Aidée par Darwin qu’elle admire, la jeune fille est aussi une apprentie naturaliste qui accepte son état de mourante. Le choix de l’Alice de Burton, Mia Wasikowska, n’est bien sûr pas innocent. Van Sant choisit de plus avec évidence, mais sans insister, Halloween pour situer le récit dans le temps. Quelques autres signes parsèment le film et valorisent l’idée d’un passage dont la douceur ne doit avoir de comparable qu’une étreinte (par exemple, la caméra à fleur de peau dans la cabane d’un bois perdu).

Délicatesse et beauté au seuil de la mort : le romantisme développé rappelle celui de Bright star (Jane Campion, 2010). La caméra qui accompagne les jeunes gens filmés est incroyablement adroite. Elle sait avec pudeur prendre de la distance (l’ellipse, en trois plans toujours, quand le médecin annonce la mauvaise nouvelle) ou à l’inverse nous replacer dans l’intime (sur le bord d’un lit ou à la morgue).

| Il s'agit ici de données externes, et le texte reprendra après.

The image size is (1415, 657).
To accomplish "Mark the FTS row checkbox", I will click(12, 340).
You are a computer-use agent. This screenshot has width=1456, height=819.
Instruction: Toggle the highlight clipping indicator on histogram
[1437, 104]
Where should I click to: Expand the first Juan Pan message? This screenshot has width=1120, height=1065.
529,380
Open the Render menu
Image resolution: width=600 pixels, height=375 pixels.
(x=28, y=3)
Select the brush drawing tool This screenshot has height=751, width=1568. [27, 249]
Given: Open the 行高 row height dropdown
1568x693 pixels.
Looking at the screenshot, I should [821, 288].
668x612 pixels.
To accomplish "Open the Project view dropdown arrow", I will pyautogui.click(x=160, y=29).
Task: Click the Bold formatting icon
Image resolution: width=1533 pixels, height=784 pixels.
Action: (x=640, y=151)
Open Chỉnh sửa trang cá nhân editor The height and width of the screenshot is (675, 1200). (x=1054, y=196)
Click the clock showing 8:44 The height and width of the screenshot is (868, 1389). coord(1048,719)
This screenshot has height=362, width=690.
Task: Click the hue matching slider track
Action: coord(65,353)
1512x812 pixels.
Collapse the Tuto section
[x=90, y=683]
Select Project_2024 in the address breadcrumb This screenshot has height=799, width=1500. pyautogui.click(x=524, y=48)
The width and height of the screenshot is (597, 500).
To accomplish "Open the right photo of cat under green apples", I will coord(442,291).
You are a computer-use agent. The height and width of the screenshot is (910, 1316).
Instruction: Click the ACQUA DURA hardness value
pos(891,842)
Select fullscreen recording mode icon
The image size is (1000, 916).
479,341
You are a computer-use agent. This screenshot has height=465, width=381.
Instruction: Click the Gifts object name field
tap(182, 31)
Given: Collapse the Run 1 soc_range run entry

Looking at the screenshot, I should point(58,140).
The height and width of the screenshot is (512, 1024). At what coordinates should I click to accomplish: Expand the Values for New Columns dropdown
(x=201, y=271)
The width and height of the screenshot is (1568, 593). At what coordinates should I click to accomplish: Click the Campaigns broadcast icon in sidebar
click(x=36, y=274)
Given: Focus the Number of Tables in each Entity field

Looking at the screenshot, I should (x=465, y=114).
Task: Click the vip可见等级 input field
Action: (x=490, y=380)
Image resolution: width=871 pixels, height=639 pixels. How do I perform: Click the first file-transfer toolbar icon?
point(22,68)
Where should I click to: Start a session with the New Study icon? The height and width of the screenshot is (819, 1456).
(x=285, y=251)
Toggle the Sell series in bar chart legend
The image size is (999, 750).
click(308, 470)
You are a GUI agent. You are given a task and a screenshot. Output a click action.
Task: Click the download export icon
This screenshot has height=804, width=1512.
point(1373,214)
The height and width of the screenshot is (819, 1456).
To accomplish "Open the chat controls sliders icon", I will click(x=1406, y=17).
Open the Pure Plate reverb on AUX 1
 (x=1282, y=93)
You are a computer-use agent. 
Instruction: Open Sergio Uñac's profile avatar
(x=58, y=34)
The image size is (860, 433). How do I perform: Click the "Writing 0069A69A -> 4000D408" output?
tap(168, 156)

Certes, Gus Van Sant semble maintenant loin de la poésie sèche et métaphysique de Gerry ou de l’instant indéfiniment suspendu de Last days. Restless manque certainement aussi d’être subtil dans chacune de ses scènes. Il allie néanmoins un charme qui n’est pas tout à fait cette fois-ci hollywoodien à une exigence formelle capable d’exprimer le tangible et le fugace.